Dataset records
►

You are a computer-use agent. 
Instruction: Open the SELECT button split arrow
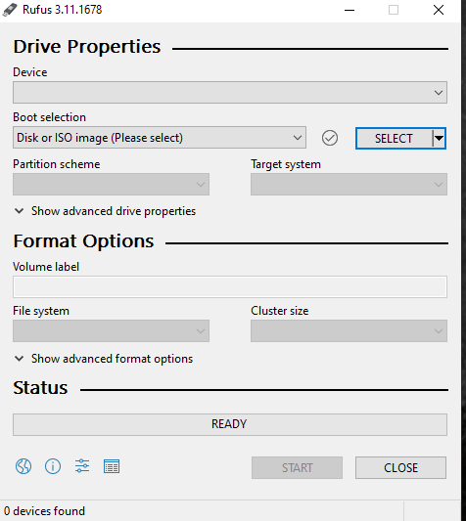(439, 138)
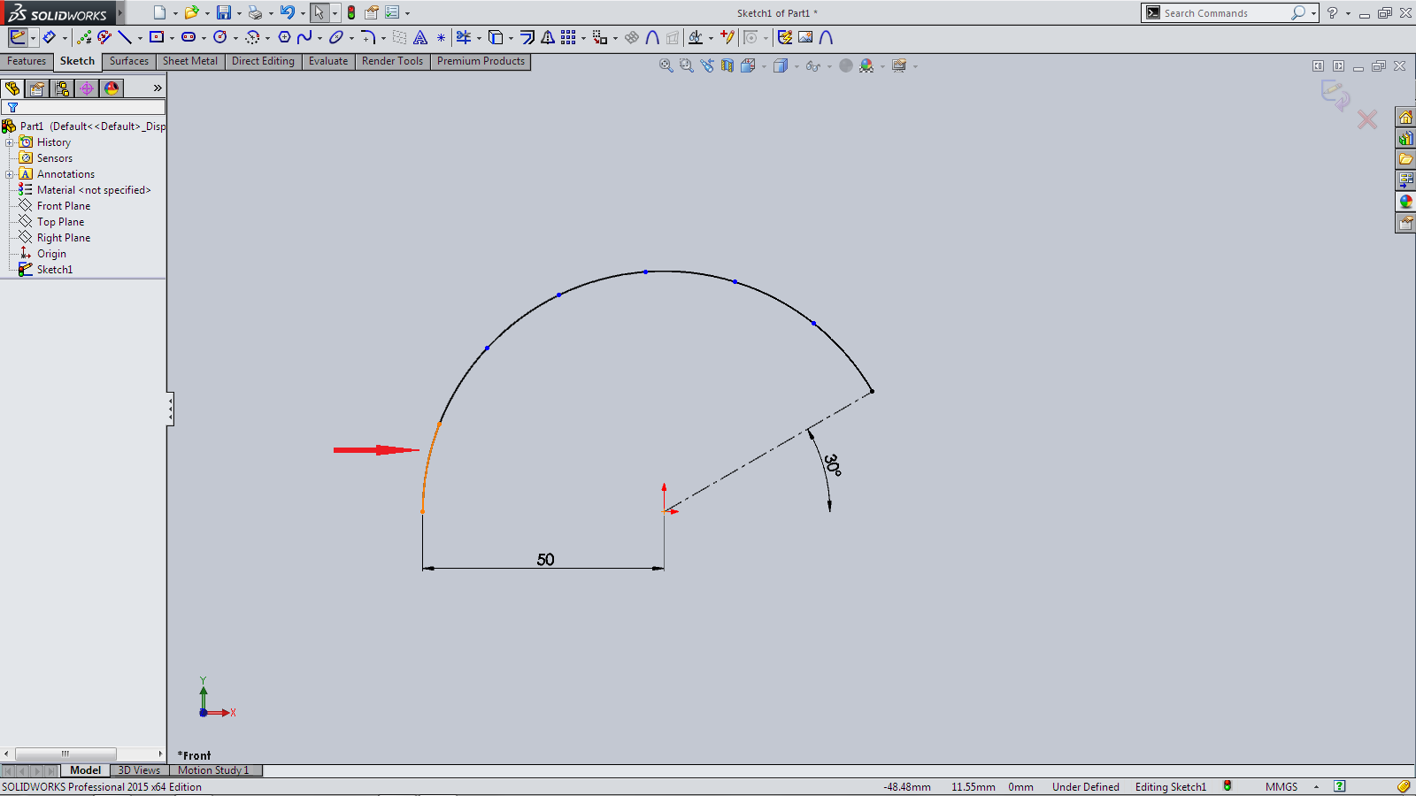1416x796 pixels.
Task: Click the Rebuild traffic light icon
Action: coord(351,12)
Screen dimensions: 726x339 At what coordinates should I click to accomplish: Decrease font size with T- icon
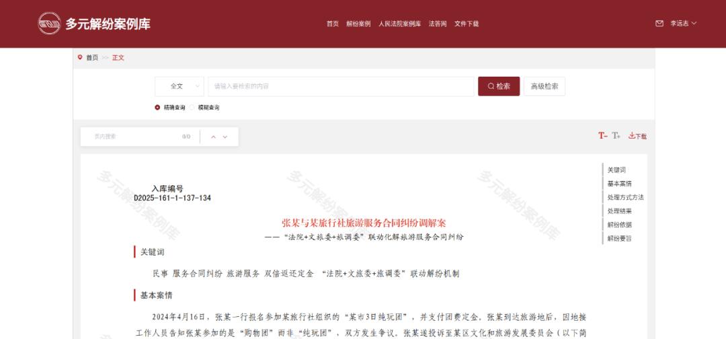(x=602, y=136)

◄

■ Exercise details: Could you set down the records above word for word, without any of the pictures?

■ Output of the task:
You are a computer-use agent. 
Instruction: Open the SELECT button split arrow
(439, 138)
1416x796 pixels.
Task: Click the Rebuild traffic light icon
Action: coord(351,12)
Screen dimensions: 726x339 At what coordinates should I click to accomplish: Decrease font size with T- icon
(x=602, y=136)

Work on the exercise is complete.